Peipr, Yazide and I built this project as a hackathon challenge. The challenge, proposed by an airline, was to build something that allows passengers to interact and collaboarate with each other, all without the need for internet access. We got bonus points if we added extra features and if that collaboarative app had something to do with the destination. For that rason, we decided to make a trivia game about the destination where players stand on one side or the other of the screen to make a decision. The twist - You can see how players move accross the screen in real time. It was partially inspired by this minigame, but without the confusing questions:

This was built as a web-app, so Yazide worked on the user interface, optimizing it for small touchscreens. He also made the video/movie player and some extra features for the bonus points. Peipr worked on the trivia game itself. She used Javascript for the mechanics and HTML5 canvas to render the players.
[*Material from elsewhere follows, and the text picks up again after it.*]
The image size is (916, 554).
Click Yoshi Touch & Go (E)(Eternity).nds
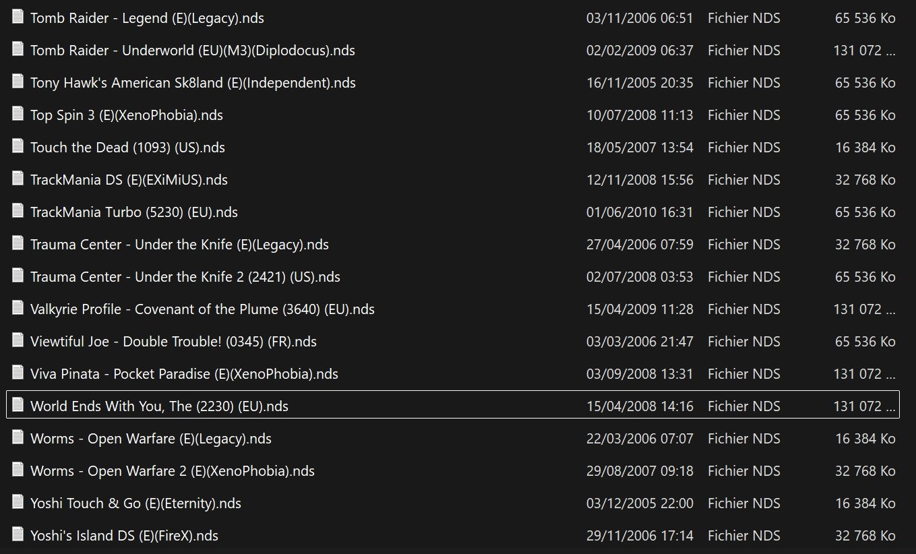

I worked on the backend - a local REST API built with Rust. In order for all the players to be able to join a game, we needed a fast and robust backend. This wasn’t my very first time working on a REST API, but it certainly was a learning experience. All I had previously done are some simple ones for Embedded, nothing of quite that magnitude.

I used the actix_web crate even though I was recommended to use axum instead. It seemend like building a REST API with actix was a bit more straight forward, which is definitely needed on the hackathon time crunch. Despite that, I lost quite a few hours figuring out and trying different ways to do things. Sending things to the handler services between threads was no easy challenge. It forced me to finally learn about Mutex (which I had been avoiding for a long time) and how to propperly deal with it. (It was constantly getting poisoned!)

At the end of the hackathon, we reached a state with FlightSpace where it was functional enough to do a demo, but not as polished as we have hoped. It was still much more than what we thought we were capable of doing, so we’re proud of that. Overall, it was a good challenge for all of us and a lot of fun to work on together.